Many would say that school leaders should be accessing professional supervision throughout their career. If you work in health or social care for example, you often have access to clinical supervision as a mandatory part of the work you do but in education we don’t have that yet.
We’re seeing a number of leaders that access the six sessions, decide it was actually really worthwhile and choose to continue. It’s not every leader as some are unable to secure the budget for it and that might be something for governing boards to consider.

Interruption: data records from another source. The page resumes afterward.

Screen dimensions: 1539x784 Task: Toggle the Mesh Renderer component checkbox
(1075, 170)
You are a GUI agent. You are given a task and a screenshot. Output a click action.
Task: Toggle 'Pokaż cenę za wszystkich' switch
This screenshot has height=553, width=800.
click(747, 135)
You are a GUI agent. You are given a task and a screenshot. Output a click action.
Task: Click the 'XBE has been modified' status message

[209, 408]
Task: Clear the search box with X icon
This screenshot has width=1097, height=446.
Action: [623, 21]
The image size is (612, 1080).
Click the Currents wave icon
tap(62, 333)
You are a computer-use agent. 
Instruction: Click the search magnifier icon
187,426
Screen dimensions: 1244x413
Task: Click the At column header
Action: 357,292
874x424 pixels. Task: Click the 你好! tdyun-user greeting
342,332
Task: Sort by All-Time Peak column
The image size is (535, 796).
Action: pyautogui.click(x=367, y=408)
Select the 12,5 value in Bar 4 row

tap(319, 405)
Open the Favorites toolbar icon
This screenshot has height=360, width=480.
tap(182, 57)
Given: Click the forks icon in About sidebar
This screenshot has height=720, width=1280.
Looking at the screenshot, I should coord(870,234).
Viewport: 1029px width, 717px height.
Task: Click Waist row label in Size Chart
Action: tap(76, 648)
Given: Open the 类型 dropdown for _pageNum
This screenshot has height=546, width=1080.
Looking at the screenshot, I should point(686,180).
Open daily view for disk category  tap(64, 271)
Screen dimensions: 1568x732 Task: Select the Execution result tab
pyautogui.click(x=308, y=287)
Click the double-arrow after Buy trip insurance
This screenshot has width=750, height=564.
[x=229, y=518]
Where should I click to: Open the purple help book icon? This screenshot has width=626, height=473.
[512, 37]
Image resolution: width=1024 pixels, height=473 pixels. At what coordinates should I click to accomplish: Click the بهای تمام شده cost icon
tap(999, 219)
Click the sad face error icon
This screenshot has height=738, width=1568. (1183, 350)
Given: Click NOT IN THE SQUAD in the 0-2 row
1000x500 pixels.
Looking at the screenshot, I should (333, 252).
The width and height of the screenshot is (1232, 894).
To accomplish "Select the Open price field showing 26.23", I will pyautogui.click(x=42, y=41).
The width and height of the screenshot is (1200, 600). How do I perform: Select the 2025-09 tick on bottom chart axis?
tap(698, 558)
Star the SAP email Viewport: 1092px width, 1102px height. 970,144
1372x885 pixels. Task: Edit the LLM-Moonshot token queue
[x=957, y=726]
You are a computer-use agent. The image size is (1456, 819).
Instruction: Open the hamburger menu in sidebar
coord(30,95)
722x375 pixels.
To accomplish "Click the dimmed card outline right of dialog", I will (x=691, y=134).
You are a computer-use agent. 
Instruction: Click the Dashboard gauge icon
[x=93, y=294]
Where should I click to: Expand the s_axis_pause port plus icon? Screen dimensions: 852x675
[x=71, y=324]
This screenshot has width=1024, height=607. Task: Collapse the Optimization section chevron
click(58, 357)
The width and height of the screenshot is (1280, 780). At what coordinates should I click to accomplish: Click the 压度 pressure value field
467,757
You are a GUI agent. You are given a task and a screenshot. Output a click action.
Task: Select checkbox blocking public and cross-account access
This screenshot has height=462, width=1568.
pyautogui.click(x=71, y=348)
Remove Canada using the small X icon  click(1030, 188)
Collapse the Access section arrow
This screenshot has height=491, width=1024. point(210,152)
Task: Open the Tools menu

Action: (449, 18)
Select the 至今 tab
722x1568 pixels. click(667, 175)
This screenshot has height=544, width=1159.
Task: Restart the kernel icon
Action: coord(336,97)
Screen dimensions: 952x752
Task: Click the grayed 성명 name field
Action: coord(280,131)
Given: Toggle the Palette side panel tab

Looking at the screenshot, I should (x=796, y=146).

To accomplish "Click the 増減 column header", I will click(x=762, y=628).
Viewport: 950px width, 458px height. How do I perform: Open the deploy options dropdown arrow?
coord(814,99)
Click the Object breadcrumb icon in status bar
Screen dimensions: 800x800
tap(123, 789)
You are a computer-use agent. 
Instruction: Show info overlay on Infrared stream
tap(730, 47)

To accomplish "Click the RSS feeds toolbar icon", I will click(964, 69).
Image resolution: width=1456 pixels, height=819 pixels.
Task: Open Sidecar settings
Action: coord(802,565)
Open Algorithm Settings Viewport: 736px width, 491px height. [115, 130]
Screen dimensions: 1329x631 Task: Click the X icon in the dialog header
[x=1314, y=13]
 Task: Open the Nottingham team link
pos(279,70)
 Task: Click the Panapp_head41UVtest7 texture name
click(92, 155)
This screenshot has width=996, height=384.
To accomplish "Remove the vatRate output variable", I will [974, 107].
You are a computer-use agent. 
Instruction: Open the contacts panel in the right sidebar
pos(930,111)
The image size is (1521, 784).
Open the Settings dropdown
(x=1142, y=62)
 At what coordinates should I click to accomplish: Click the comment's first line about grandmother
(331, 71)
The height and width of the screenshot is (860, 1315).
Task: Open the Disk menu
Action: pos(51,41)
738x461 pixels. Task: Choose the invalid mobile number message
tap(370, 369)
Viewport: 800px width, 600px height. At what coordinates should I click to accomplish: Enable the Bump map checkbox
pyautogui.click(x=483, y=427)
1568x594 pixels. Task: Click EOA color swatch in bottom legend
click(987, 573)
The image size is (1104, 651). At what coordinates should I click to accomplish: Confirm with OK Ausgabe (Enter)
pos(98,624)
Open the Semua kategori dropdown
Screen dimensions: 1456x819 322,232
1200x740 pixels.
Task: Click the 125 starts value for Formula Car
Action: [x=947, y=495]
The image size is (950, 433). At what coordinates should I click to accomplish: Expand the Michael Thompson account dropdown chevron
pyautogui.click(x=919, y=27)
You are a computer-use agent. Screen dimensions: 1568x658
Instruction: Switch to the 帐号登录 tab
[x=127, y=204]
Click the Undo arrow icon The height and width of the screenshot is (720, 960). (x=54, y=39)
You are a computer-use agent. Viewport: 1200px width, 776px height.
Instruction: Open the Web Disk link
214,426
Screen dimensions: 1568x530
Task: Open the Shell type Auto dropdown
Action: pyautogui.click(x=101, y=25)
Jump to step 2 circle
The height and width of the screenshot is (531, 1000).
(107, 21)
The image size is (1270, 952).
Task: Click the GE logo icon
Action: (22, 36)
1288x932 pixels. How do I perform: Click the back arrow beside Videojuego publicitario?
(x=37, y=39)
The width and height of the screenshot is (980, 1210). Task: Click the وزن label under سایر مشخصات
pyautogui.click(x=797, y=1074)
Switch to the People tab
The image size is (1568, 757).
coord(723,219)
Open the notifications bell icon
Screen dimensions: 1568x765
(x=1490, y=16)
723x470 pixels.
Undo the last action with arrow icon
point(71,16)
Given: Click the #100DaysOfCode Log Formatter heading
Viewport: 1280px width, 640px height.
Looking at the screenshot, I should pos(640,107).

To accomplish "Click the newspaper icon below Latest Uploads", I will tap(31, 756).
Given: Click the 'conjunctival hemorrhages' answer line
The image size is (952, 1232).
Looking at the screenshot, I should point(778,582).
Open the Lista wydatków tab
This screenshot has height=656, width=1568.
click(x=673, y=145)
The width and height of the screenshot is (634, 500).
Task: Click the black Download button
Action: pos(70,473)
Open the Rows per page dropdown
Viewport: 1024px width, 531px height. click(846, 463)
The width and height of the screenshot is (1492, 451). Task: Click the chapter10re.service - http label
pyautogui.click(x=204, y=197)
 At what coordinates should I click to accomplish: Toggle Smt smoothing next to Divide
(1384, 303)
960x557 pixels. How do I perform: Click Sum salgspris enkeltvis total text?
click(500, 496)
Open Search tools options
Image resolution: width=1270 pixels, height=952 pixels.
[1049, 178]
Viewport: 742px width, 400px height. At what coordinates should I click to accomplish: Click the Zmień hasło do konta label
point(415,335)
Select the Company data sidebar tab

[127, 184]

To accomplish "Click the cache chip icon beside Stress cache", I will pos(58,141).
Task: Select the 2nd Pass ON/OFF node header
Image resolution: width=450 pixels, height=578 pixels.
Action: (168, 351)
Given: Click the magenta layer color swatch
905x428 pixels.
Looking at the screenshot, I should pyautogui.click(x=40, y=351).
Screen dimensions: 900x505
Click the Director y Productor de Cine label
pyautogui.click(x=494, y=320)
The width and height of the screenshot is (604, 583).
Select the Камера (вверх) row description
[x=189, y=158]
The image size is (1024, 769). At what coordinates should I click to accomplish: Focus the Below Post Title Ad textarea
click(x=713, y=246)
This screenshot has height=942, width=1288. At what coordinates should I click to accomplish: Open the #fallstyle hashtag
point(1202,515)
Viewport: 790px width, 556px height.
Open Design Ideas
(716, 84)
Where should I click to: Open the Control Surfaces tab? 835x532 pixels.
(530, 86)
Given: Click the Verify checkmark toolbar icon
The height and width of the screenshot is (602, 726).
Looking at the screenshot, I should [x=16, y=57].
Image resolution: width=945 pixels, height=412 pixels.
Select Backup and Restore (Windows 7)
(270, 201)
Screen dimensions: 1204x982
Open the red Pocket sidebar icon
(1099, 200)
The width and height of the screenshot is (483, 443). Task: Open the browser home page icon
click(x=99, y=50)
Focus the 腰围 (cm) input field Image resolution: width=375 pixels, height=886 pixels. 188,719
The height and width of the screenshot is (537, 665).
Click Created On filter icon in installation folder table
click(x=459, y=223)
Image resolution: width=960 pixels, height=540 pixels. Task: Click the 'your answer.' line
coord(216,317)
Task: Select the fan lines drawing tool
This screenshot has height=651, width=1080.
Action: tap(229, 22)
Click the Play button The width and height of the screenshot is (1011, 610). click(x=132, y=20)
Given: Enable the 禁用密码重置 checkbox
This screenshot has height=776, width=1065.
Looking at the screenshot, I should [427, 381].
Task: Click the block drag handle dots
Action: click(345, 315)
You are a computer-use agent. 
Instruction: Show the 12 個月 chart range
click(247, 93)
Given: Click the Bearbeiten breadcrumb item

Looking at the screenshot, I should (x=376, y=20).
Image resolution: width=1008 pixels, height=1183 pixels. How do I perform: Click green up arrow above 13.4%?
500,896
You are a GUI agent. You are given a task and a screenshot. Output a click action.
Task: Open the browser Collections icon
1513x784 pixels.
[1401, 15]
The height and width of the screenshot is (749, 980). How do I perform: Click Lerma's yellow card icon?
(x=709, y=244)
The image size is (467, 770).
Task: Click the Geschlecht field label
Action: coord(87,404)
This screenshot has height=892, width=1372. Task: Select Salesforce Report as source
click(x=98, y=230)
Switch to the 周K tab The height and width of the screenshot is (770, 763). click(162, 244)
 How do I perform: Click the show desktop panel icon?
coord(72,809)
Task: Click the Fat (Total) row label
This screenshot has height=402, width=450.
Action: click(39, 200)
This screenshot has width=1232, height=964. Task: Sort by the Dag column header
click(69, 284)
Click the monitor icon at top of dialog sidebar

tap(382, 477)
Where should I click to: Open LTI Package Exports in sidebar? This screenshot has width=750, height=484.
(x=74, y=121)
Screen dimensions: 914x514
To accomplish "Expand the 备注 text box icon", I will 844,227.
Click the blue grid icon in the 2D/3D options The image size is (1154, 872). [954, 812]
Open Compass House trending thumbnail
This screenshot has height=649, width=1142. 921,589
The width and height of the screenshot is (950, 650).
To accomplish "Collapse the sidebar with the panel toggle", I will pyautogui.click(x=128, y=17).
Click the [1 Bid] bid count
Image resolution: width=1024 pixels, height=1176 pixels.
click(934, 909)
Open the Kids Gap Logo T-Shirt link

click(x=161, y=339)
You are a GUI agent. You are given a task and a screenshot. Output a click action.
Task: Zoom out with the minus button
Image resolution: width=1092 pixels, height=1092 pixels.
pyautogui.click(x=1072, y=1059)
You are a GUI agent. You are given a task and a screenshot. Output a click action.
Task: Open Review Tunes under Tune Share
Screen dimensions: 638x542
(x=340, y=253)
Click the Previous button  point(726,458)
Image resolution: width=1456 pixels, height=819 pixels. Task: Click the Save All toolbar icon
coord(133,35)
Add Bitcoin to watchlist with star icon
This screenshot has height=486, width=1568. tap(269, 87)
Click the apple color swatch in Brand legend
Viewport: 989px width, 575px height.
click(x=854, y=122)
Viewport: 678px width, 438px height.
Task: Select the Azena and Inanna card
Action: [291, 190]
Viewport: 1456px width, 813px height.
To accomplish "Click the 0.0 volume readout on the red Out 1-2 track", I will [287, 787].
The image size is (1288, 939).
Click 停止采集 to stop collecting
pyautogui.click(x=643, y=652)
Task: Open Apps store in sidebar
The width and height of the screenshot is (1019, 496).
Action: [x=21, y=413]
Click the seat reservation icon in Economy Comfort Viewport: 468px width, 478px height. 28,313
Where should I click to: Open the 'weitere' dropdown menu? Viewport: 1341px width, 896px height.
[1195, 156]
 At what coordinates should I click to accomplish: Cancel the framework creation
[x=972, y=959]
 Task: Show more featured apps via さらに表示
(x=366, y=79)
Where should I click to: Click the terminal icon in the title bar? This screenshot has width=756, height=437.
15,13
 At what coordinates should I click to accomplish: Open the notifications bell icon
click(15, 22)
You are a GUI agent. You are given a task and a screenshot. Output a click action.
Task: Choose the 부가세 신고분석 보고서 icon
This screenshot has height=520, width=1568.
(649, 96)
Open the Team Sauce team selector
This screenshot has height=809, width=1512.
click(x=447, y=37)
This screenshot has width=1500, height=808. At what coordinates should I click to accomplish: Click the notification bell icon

No, I wouldn’t say there’s full awareness yet. Awareness has increased massively but there are still people who’re finding out about it for the first time and the main reason people are hearing about it is through word of mouth.
There is still some work to do to get the education sector to understand what professional supervision is, what good quality professional supervision looks like and what the benefits are and why it’s important to support leaders in their practice as educators.
It’s useful for governors and trustees to understand what supervision is and why it’s important. When you talk about supervision, particularly within education, lots of people’s first thoughts are ‘we’re going to be judged, we’re going to be assessed, we’re going to be held accountable’.
It’s also important for governing boards to support leaders to find the time for it and make sure it’s not seen as some kind of ‘add-on’. Many leaders genuinely feel that they haven’t got the time to give themselves an hour a month and we need governing boards to give leaders the permission to do this and take this time. There is so much that always needs to be done in schools but leaders also need the time and space to sit back and reflect, not just forever operate in ‘go, go, go’ mode. Boards need to remind leaders that this is an essential part of their work.